# What constitutes a brood break?



## ericweller (Jan 10, 2013)

All,
I have heard the term "brood break" thrown around a lot and understand the concept but how long without a queen constitutes a "brood break"?
Are there any other ways to simulate a brood break besides removing the queen?
Thanks!


----------



## philip.devos (Aug 10, 2013)

ericweller said:


> All,
> I have heard the term "brood break" thrown around a lot and understand the concept but how long without a queen constitutes a "brood break"?
> Are there any other ways to simulate a brood break besides removing the queen?
> Thanks!


In the context of interrupting the breeding of varroa, when there is no capped or upcapped brood in the hives, this is a brood break. Any varroa will live out it's life cycle, and will not be able to produce young varroa.


----------



## grozzie2 (Jun 3, 2011)

A brood break means they need a period of time when there is no brood in the hive. Some folks say it's a great way of slowing mite growth. Others (including myself) consider it a great way to set back the hive dramatically, possibly setting the bees back more than the mites. To reach no brood in the hive means you have to go without a queen laying for 21 days. If you have a period with no laying for 21 days, then the queen starts laying again, the last drone egg deposited in a cell will have emerged just before the first egg laid hatches to become an open brood cell.

▸ Entries supplied:

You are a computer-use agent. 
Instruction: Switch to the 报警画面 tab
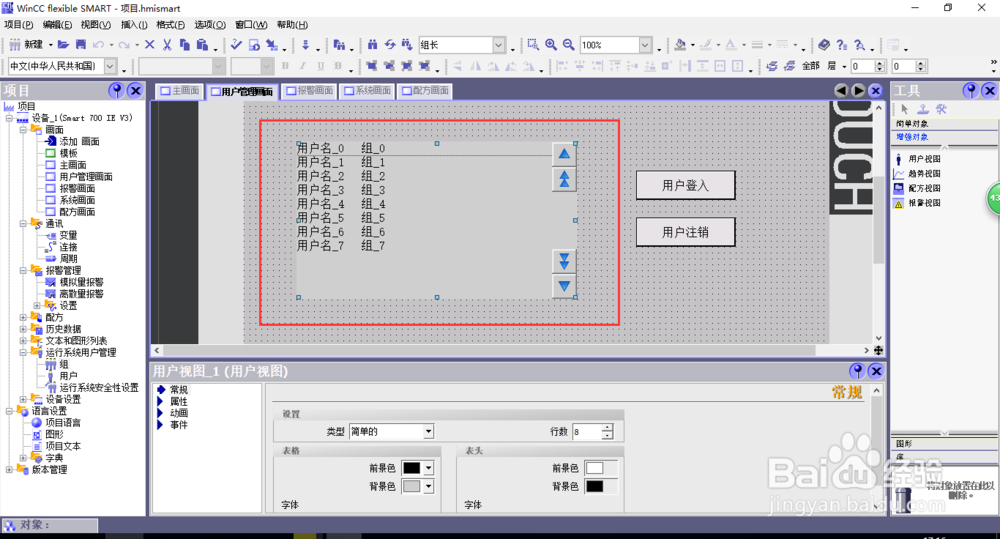click(310, 91)
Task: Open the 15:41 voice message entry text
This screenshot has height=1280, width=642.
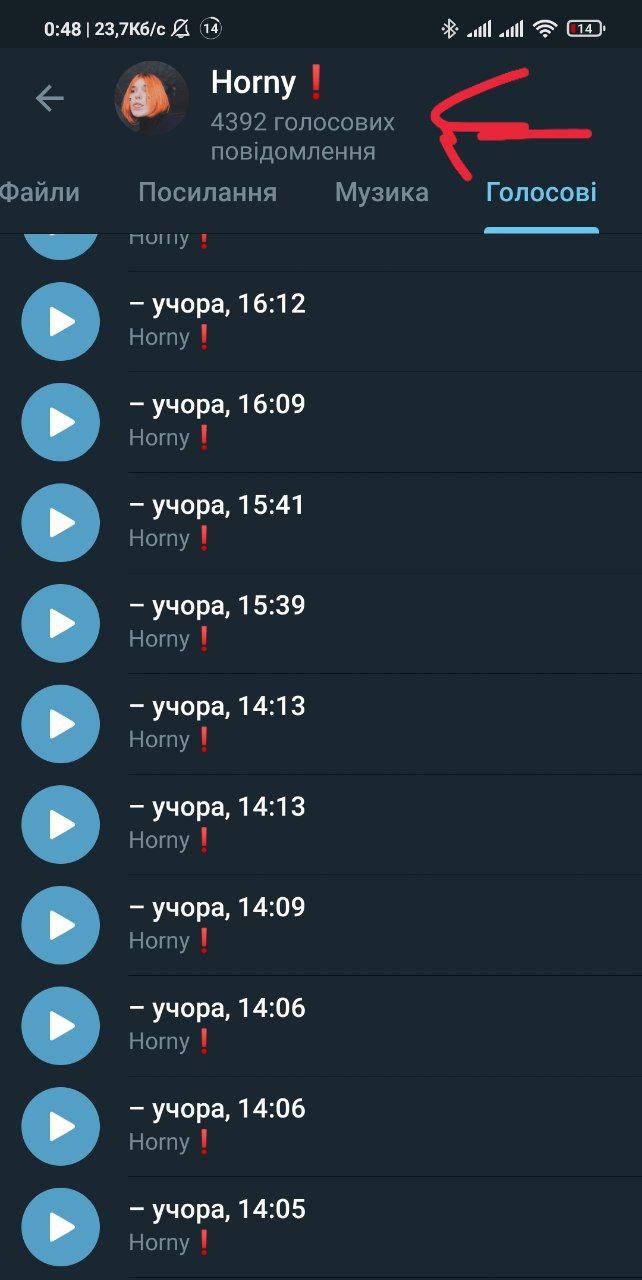Action: [217, 520]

▸ What the exercise asks: According to the brood break thread, why does a brood break interrupt the breeding of varroa? Answer in one to three sentences.

▸ Answer box: During a brood break there is no capped or uncapped brood in the hive. Any varroa there will live out its life cycle without being able to produce young varroa.